Answer these questions from the text about James Douglas, third earl of Angus.
(a) Whose daughter was James's mother, Margaret?
(b) Which office did James hold that the text calls well-nigh hereditary?
(c) What office was chiefly at issue in the dispute that Angus mediated?

### Source document
|---|

James Douglas, third earl of Angus (c.1415–1446), was the eldest son of William Douglas (2nd Earl of Angus) Douglas (c.1398–1437), and his wife, Margaret (fl. 1410–1484), daughter of Sir William Hay of Yester. Earl William had performed distinguished service to the crown in the reign of James I and would probably have been a significant figure in the minority administration of James II had he not died in late 1437. James seems to have lacked the experience to assume his father's mantle, although he did hold the wardenship of the east march against England, a well-nigh hereditary office. He is little heard of during the political intrigues of the minority, when such men as William Crichton, the chancellor, the Livingstons, and the earls of Douglas were jockeying for power. Angus's most public role was to mediate in the early 1440s in the dispute involving David Hume of Wedderburn, his nephew Alexander Hume of that ilk, and Coldingham Priory, a cell of Durham Priory, principally over the office of bailie on Coldingham's extensive lands.

|---|

### Material
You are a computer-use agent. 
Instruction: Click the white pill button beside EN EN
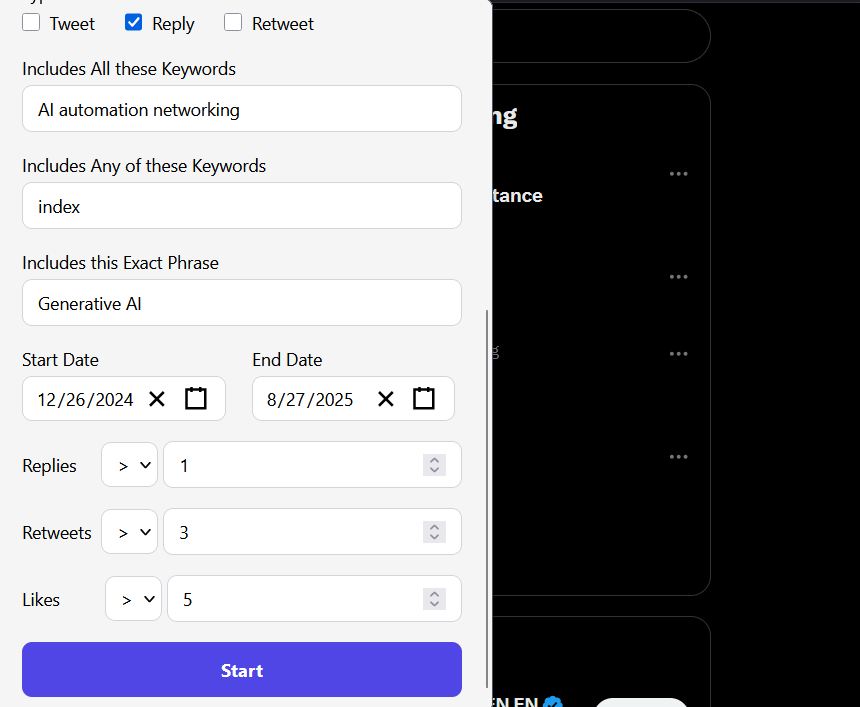(641, 704)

|---|

### Completed exercise
(a) Sir William Hay of Yester
(b) The wardenship of the east march against England
(c) The office of bailie on Coldingham's extensive lands